4 duplicates — Report, tag, or drop duplicate observations
Options for duplicates examples and duplicates list
Main
compress, nocompress, fast, abbreviate(#), string(#); see [D] list.
Options
table, display, header, noheader, header(#), clean, divider, separator(#),
sepby(varlist), nolabel; see [D] list.
Summary
mean
(varlist)
, sum
(varlist)
, N
(varlist)
, labvar(varname); see [D] list.
Advanced
constant
(varlist)
, notrim, absolute, nodotz, subvarname, linesize(#); see [D] list.
Option for duplicates tag
generate(newvar) is required and specifies the name of a new variable that will tag duplicates.
Option for duplicates drop
force specifies that observations duplicated with respect to a named varlist be dropped. The force
option is required when such a varlist is given as a reminder that information may be lost by
dropping observations, given that those observations may differ on any variable not included in
varlist.
Remarks and examples stata.com
Current data management and analysis may hinge on detecting (and sometimes dropping) duplicate
observations. In Stata terms, duplicates are observations with identical values, either on all variables if
no varlist is specified or on a specified varlist; that is, 2 or more observations that are identical on all
specified variables form a group of duplicates. When the specified variables are a set of explanatory
variables, such a group is often called a covariate pattern or a covariate class.
Linguistic purists will point out that duplicate observations are strictly only those that occur in
pairs, and they might prefer a more literal term, although the most obvious replacement, “replicates”,
already has another statistical meaning. However, the looser term appears in practice to be much
more frequently used for this purpose and to be as easy to understand.

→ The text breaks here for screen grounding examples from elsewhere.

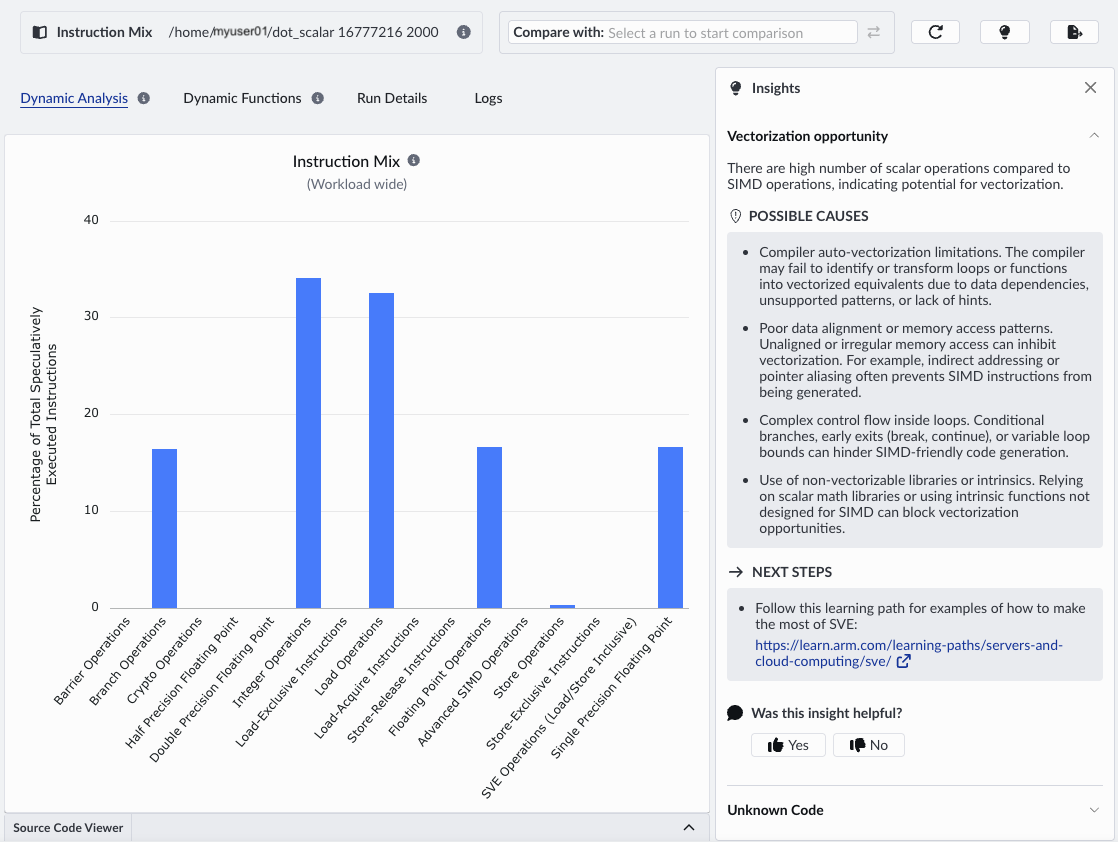Close the Insights panel
The image size is (1118, 842).
click(x=1090, y=88)

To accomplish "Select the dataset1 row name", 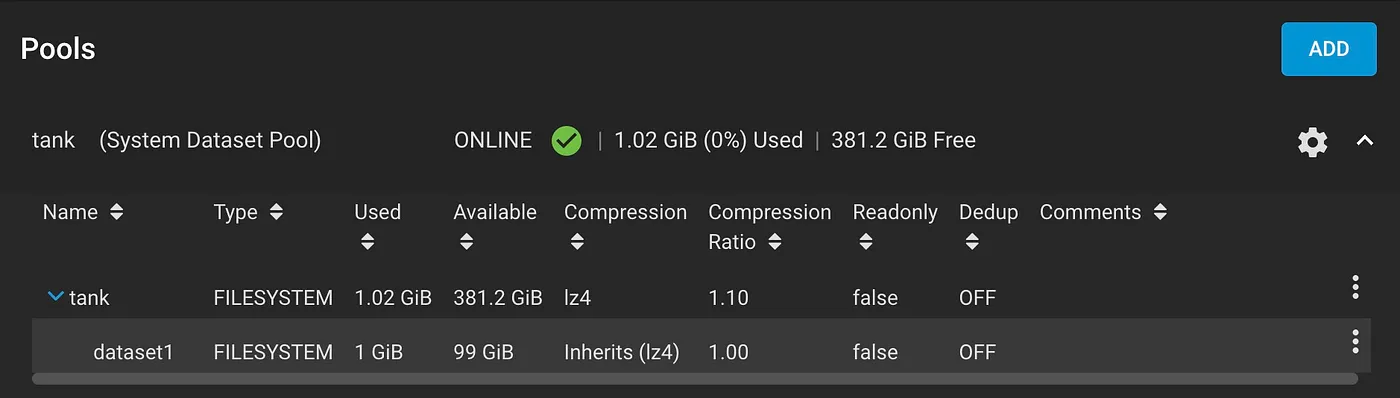I will click(x=133, y=352).
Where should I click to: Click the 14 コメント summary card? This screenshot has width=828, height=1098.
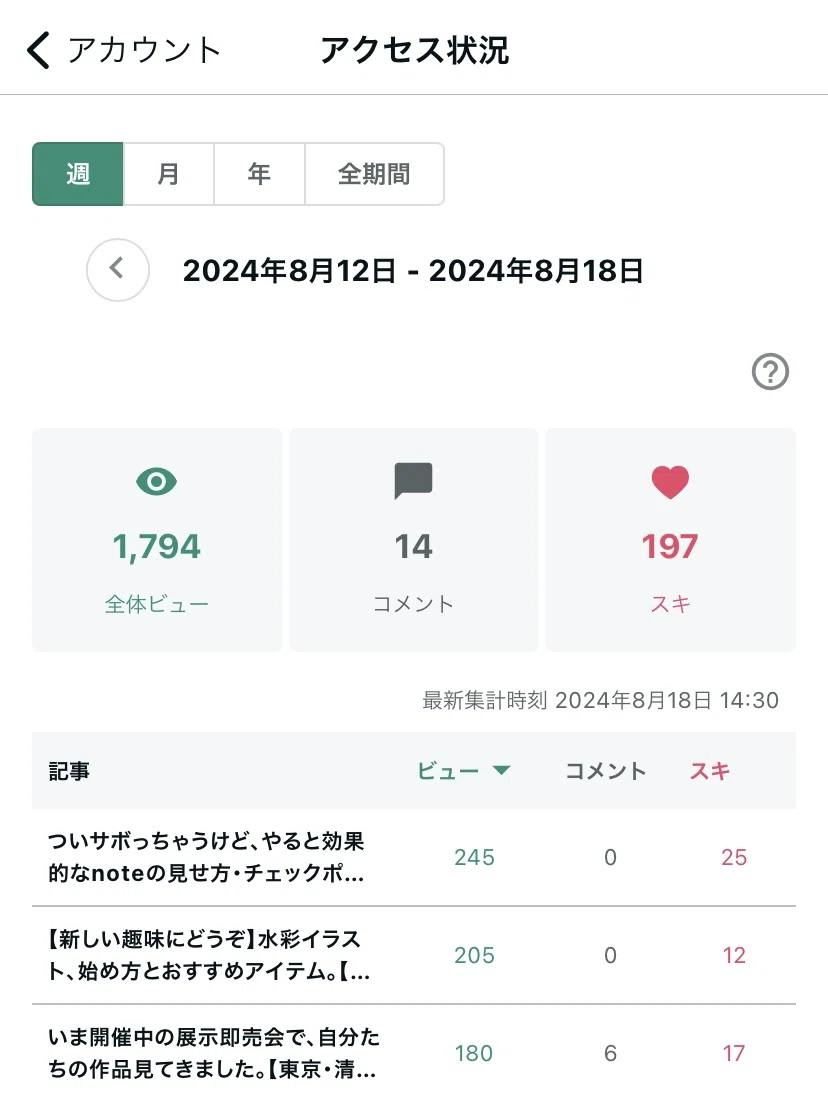[x=413, y=540]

Observations may occur as duplicates through some error; for example, the same observations
might have been entered more than once into your dataset. In contrast, some researchers deliberately
enter a dataset twice. Each entry is a check on the other, and all observations should occur as identical
pairs, assuming that one or more variables identify unique records. If there is just one copy, or more
than two copies, there has been an error in data entry.
Or duplicate observations may also arise simply because some observations just happen to be
identical, which is especially likely with categorical variables or large datasets. In this second situation,
consider whether contract, which automatically produces a count of each distinct set of observations,
is more appropriate for your problem. See [D] contract.